● **WHAT IS NEEDED**:
Please copy out, word for word, everything from the start of the entries down to the line containing "coordinates (942, 223).", with both ends included.

● **STORED DATA**:
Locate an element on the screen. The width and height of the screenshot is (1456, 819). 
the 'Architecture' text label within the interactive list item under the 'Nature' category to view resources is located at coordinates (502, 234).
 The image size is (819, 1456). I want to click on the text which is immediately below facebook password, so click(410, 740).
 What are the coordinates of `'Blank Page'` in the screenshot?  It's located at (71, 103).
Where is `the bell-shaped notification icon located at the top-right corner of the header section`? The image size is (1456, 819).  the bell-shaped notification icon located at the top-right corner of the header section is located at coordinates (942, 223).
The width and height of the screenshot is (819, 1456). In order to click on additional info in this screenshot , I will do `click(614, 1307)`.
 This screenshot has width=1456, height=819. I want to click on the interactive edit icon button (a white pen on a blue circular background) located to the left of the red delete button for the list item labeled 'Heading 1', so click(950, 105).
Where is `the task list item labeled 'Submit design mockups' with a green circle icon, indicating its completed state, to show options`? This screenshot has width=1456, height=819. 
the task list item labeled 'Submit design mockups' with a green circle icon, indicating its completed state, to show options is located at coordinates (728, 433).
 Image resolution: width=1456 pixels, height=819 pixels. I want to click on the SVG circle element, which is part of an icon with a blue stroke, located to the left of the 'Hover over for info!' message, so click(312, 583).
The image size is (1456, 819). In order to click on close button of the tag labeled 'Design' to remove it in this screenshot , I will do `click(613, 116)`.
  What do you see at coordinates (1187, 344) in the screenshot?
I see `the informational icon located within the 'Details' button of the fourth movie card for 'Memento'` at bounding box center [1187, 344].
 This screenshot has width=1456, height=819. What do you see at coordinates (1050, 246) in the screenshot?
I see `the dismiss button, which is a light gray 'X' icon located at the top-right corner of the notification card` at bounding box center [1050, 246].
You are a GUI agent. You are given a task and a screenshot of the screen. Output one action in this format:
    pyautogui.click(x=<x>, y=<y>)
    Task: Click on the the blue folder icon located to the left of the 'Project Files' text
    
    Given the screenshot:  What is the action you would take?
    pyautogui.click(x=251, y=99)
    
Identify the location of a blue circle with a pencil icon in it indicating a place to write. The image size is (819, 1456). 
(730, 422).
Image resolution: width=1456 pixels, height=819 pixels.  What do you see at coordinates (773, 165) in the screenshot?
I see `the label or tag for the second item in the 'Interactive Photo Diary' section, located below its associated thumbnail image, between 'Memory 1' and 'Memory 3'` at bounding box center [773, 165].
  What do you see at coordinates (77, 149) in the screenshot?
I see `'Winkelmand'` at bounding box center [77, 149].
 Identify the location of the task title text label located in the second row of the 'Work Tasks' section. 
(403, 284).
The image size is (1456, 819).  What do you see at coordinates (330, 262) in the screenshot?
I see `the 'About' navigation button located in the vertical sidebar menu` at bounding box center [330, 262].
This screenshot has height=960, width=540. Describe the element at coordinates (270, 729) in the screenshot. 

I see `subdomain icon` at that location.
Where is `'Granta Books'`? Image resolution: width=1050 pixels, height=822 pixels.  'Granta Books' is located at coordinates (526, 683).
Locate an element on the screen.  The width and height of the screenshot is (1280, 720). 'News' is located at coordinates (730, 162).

● **THE REPLY**:
Locate an element on the screen. The width and height of the screenshot is (1456, 819). 
the 'Architecture' text label within the interactive list item under the 'Nature' category to view resources is located at coordinates (502, 234).
 The image size is (819, 1456). I want to click on the text which is immediately below facebook password, so click(410, 740).
 What are the coordinates of `'Blank Page'` in the screenshot?  It's located at (71, 103).
Where is `the bell-shaped notification icon located at the top-right corner of the header section`? The image size is (1456, 819).  the bell-shaped notification icon located at the top-right corner of the header section is located at coordinates (942, 223).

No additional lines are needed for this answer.